On 19 March 1815 the American letter-of-marque captured "the Morley transport", which was coming from Algoa Bay. The Americans plundered Morley and then gave her up. Rambler, which had been coming from China, returned to Boston, having captured several British ships. (Note: Rambler, S. Edes, master, was a brig of ten guns and 40 men. She had been launched at Boston in 1813.)

Morley then returned to trading as a West Indiaman to Jamaica.

===Convict transport===
Between 1816 and 1830 Morley made six voyages transporting convicts to Australia.

Convict voyage #1 (1816-1817): Captain Robert R. Brown sailed from England on 18 December 1816. Morley sailed via the Cape and arrived at Port Jackson on 16 April 1817. The surgeon on board was Robert Espie. The entire voyage took only 113 days, which set a new record. Morley transported 175 male convicts, with no deaths. She returned to England via Batavia.

Convict voyage #2 (1818): Captain Brown sailed from The Downs on 18 July 1818. Morley arrived at Port Jackson on 7 November. She had embarked 164 male convicts, with one death en route. She sailed for England in December 1818.

In 1820 T. Ward acquired Morley.

Convict voyage #3 (1820): Captain Brown sailed from London on 22 May 1820. She arrived at Hobart 99 days later, which established a record that would stand until 1837. She delivered one set of convicts to Hobart and then sailed with the remainder to Port Jackson, where she arrived on 30 September, for a total transit time of 113 days. She had embarked 121 female convicts and she landed 50 at Hobart and 71 at Port Jackson, with no deaths en route.

Convict voyage #4 (1822-1823): Captain George Holliday (or Halliday) sailed from The Downs on 25 September 1822 for Hobart. Morley arrived there on 11 January 1823. She had embarked 172 male convicts and she landed 170, having suffered two deaths en route.
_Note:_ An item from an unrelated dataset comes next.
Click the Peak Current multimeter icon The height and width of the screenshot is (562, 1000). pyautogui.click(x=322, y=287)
On her return from Australia Morley traded between London and Calcutta under a license from the EIC. At some point prior to her next voyage transporting convicts Morley underwent extensive repairs that increased her burthen from 480 to 492 tons.

Convict voyage #5 (1827-1828): Captain Henry Williams sailed Dublin on 3 November 1828. Morley stopped at Teneriffe and then arrived at Port Jackson on 3 March 1828. She had embarked 195 male convicts and she landed 193, having suffered three convict deaths en route.
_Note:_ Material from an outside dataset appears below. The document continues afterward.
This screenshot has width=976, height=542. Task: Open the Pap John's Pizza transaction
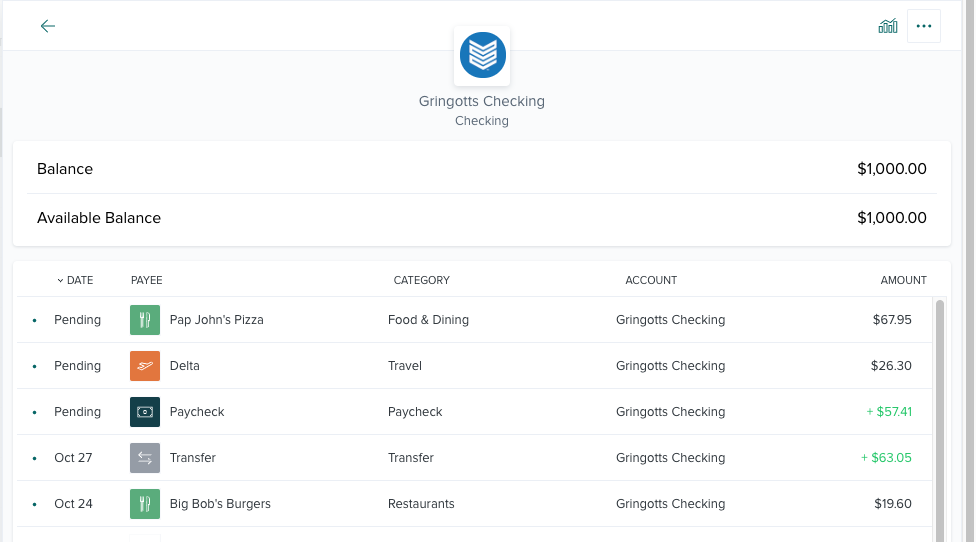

Unfortunately, on this voyage she introduced whooping cough to Australia. The children of the guards developed the illness and when Morley arrived there was contact with the shore before the authorities were advised and she was put into quarantine. By then it was too late and the disease spread widely in the colony with the result that several children died, including one of the sons of the governor, Lieutenant General Sir Ralph Darling.

Convict voyage #6 (1829-1830): Captain William Harrison sailed from The Downs on 10 August 1829 on a voyage under the auspices of the EIC. Morley arrived at Port Jackson on 3 December. She had embarked 200 convicts, all of whom survived the journey.
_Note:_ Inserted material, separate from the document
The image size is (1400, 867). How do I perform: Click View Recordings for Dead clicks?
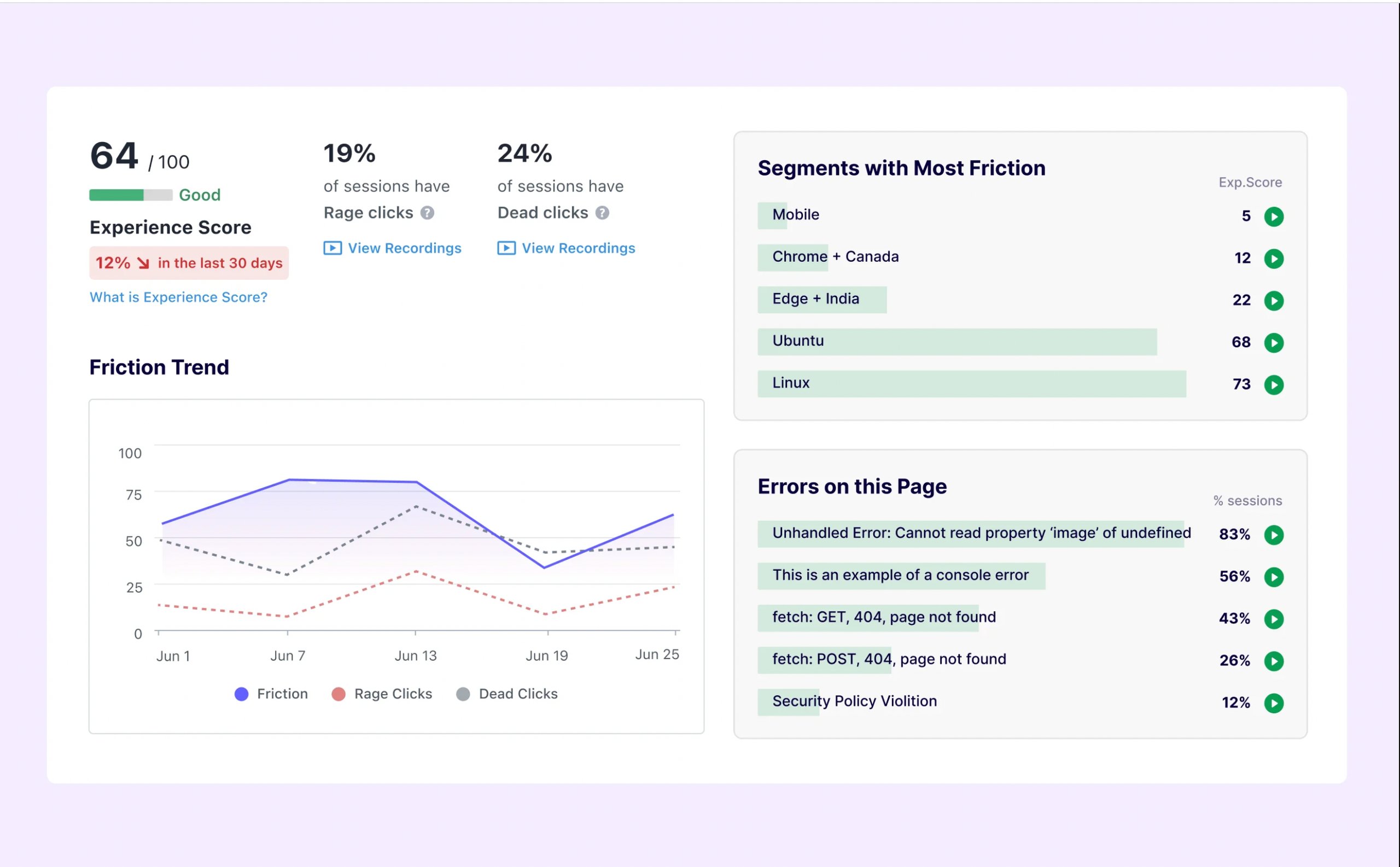567,247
From Australia she sailed to China, arriving at Whampoa on 17 March 1830. Homeward bound, she crossed the Second Bar on 31 March, reached Saint Helena on 17 July, and arrived back at The Downs on 16 September.

===Later career===
Lloyd's Register for 1831 shows Morleys master changing from Harrison to J. Douglas. Her owner is still Ward & Co., and her trade is London–New South Wales. The 1832 volume of Lloyd's Register shows J. Douglas as master and owner, and her trade as London–Madras.

On 9 April 1832 Morley rescued the crew of the brig Zillah. Zillah, Martin, master was on a voyage from Dundee, Forfarshire to Saint Domingue when she struck a sunken rock off the Formigas, Western Islands. She was in a sinking states with seven feet of water in her hold when her crew abandoned her the next day. They saw her sink some hours after they had left her. Morley rescued Zyllahs crew and brought them to England.

Lloyd's Register for 1836 shows Morleys master as Douglas, changing to Evans, her owner as Heath & Co., and trade London–Bombay.

==Fate==
Morley is last listed in Lloyd's Register in 1855 with J.R.Myhill, master, Heath & Co., owner, but without a trade.